BY GRADY SEMMENS
“There’s every kind of bug out here,” Kim Janzen says as she slaps yet another mosquito on the back of her neck and wipes the sweat from her brow. “I think you just start getting used to them after a while.”
Tromping through a marsh in Kananaskis Country may not seem like an enticing way to spend summer holidays for many high school girls, but it’s exactly what Kristen Klassen and Kirsten Johnston signed up to do for a week in July.
Spending three days in the field with Janzen—a University of Saskatchewan MSc candidate who is studying the ecological impact of beaver dams on watersheds in the foothills west of Calgary—was part of the Environmental Youth Research Experience (EYRE) program, which gives Alberta students involved in Girl Guides a chance to learn more about science by working alongside researchers in the field.
“I’m not sure which I like more, working the lab or in the field, but it’s fun to be able to do both,” said 15-year-old Klassen.
Collecting water samples, measuring stream flows, and analyzing water chemistry were jobs Johnston and Klassen performed in the three days they spent with Janzen. They then spent three days catching butterflies and recording data with University of Cincinnati biologist Stephen Matter, who is examining the movement of Apollo butterfly populations through the Rockies.
The EYRE program is offered each summer by the U of C’s Kananaskis Field Stations with funding from the G8 Legacy Chair in Wildlife Ecology, the fund established to support research in commemoration of the 2002 G8 Summit held in Kananaskis Country. Applications are accepted from Girl Guides who have already completed the field stations’ five-day Summer Program in Careers & Environment (SPICE) camp and are interested in pursuing careers in science.

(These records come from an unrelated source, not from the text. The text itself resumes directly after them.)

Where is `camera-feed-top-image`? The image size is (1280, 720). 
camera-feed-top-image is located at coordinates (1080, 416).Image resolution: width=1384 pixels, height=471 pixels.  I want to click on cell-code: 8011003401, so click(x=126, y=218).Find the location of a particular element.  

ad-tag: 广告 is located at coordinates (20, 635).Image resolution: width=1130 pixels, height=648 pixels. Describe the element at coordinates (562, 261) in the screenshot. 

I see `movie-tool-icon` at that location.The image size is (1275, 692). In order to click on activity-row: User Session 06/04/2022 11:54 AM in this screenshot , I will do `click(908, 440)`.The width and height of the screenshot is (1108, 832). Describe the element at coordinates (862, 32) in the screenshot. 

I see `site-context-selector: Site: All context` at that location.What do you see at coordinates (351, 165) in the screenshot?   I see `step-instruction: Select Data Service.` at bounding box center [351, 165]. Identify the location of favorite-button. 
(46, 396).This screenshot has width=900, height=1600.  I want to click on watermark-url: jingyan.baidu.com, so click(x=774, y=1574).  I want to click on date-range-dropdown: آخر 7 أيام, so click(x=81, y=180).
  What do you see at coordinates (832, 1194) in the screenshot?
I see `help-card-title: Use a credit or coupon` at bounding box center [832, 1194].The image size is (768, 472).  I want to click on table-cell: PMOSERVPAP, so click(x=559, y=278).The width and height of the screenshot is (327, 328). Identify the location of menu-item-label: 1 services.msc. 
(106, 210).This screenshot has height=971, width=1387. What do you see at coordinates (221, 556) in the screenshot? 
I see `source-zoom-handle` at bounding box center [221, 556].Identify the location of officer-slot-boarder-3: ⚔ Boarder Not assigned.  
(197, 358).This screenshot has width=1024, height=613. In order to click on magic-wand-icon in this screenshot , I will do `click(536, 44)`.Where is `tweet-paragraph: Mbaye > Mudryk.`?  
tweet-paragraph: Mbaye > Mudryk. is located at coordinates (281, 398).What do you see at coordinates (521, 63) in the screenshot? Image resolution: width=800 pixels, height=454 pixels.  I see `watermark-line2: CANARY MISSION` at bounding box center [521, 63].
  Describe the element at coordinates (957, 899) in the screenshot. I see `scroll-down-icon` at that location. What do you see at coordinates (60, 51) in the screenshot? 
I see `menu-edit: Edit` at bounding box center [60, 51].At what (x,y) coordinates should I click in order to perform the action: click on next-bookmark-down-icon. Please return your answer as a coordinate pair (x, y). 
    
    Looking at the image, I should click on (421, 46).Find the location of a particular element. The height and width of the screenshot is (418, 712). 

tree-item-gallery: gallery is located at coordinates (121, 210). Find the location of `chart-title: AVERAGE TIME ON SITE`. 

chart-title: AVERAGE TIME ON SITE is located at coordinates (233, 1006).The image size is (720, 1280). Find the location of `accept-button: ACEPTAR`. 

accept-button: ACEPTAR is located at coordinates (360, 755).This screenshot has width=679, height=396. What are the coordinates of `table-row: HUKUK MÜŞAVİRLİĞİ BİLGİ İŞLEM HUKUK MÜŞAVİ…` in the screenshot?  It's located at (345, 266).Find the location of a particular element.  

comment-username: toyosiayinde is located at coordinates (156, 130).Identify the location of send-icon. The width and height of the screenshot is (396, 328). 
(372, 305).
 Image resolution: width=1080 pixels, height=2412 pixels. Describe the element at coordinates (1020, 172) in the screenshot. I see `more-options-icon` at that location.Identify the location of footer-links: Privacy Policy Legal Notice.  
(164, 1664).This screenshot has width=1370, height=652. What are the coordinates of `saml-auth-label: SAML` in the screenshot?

“It’s a chance for some girls to get some real hands-on experience doing research,” said U of C research associate and EYRE coordinator Karen Yee.
Girl Guide leader Janet Moroz- Clarke said the program is invaluable for girls who are interested in the natural sciences because they can be mentored by working scientists.
“This is just a fabulous opportunity. I wish there was something like this when I was young,” Moroz-Clarke said. “It’s also helps show people that Girl Guides is about more than just selling cookies.”
For researchers like Janzen and Matter, EYRE students provide help and camaraderie during long days spent doing field work in the wilderness.
“Normally, I’m just out here by myself, so it’s nice to have some company for a while,” Janzen said.